- Opening Delimiter -
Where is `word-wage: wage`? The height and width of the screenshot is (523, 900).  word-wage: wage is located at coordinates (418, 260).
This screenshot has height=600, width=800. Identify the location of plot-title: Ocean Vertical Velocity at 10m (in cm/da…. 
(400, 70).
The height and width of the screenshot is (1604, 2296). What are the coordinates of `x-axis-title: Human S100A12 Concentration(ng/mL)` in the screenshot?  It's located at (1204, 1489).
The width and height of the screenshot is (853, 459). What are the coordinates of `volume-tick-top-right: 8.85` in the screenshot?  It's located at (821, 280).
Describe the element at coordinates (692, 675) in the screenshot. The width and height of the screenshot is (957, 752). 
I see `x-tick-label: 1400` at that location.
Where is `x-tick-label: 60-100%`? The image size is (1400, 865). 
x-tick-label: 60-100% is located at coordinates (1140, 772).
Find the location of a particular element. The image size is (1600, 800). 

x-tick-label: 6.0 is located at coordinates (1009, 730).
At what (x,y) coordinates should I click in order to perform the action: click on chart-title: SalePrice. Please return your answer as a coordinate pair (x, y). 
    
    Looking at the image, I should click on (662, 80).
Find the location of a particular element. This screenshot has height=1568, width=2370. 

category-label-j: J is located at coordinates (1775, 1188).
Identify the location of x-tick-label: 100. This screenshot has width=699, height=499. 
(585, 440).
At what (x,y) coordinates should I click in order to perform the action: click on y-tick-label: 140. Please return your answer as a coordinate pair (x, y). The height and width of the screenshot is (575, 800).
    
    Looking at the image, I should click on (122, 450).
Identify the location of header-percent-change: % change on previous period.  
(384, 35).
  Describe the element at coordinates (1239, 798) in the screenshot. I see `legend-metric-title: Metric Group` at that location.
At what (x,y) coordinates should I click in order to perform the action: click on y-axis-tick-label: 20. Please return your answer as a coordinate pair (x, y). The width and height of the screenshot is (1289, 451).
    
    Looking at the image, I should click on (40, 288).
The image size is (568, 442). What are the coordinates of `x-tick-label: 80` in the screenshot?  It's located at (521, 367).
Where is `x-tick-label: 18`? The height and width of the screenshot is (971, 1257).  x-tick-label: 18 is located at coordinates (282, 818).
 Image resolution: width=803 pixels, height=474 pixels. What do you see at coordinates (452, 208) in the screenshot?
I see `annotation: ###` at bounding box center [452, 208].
- Closing Delimiter -
(What this task involves): Set down the whole listing above again, line for line, with every character unchanged.

(Task output):
Where is `word-wage: wage`? The height and width of the screenshot is (523, 900).  word-wage: wage is located at coordinates (418, 260).
This screenshot has height=600, width=800. Identify the location of plot-title: Ocean Vertical Velocity at 10m (in cm/da…. 
(400, 70).
The height and width of the screenshot is (1604, 2296). What are the coordinates of `x-axis-title: Human S100A12 Concentration(ng/mL)` in the screenshot?  It's located at (1204, 1489).
The width and height of the screenshot is (853, 459). What are the coordinates of `volume-tick-top-right: 8.85` in the screenshot?  It's located at (821, 280).
Describe the element at coordinates (692, 675) in the screenshot. The width and height of the screenshot is (957, 752). 
I see `x-tick-label: 1400` at that location.
Where is `x-tick-label: 60-100%`? The image size is (1400, 865). 
x-tick-label: 60-100% is located at coordinates (1140, 772).
Find the location of a particular element. The image size is (1600, 800). 

x-tick-label: 6.0 is located at coordinates (1009, 730).
At what (x,y) coordinates should I click in order to perform the action: click on chart-title: SalePrice. Please return your answer as a coordinate pair (x, y). 
    
    Looking at the image, I should click on (662, 80).
Find the location of a particular element. This screenshot has height=1568, width=2370. 

category-label-j: J is located at coordinates (1775, 1188).
Identify the location of x-tick-label: 100. This screenshot has width=699, height=499. 
(585, 440).
At what (x,y) coordinates should I click in order to perform the action: click on y-tick-label: 140. Please return your answer as a coordinate pair (x, y). The height and width of the screenshot is (575, 800).
    
    Looking at the image, I should click on (122, 450).
Identify the location of header-percent-change: % change on previous period.  
(384, 35).
  Describe the element at coordinates (1239, 798) in the screenshot. I see `legend-metric-title: Metric Group` at that location.
At what (x,y) coordinates should I click in order to perform the action: click on y-axis-tick-label: 20. Please return your answer as a coordinate pair (x, y). The width and height of the screenshot is (1289, 451).
    
    Looking at the image, I should click on (40, 288).
The image size is (568, 442). What are the coordinates of `x-tick-label: 80` in the screenshot?  It's located at (521, 367).
Where is `x-tick-label: 18`? The height and width of the screenshot is (971, 1257).  x-tick-label: 18 is located at coordinates (282, 818).
 Image resolution: width=803 pixels, height=474 pixels. What do you see at coordinates (452, 208) in the screenshot?
I see `annotation: ###` at bounding box center [452, 208].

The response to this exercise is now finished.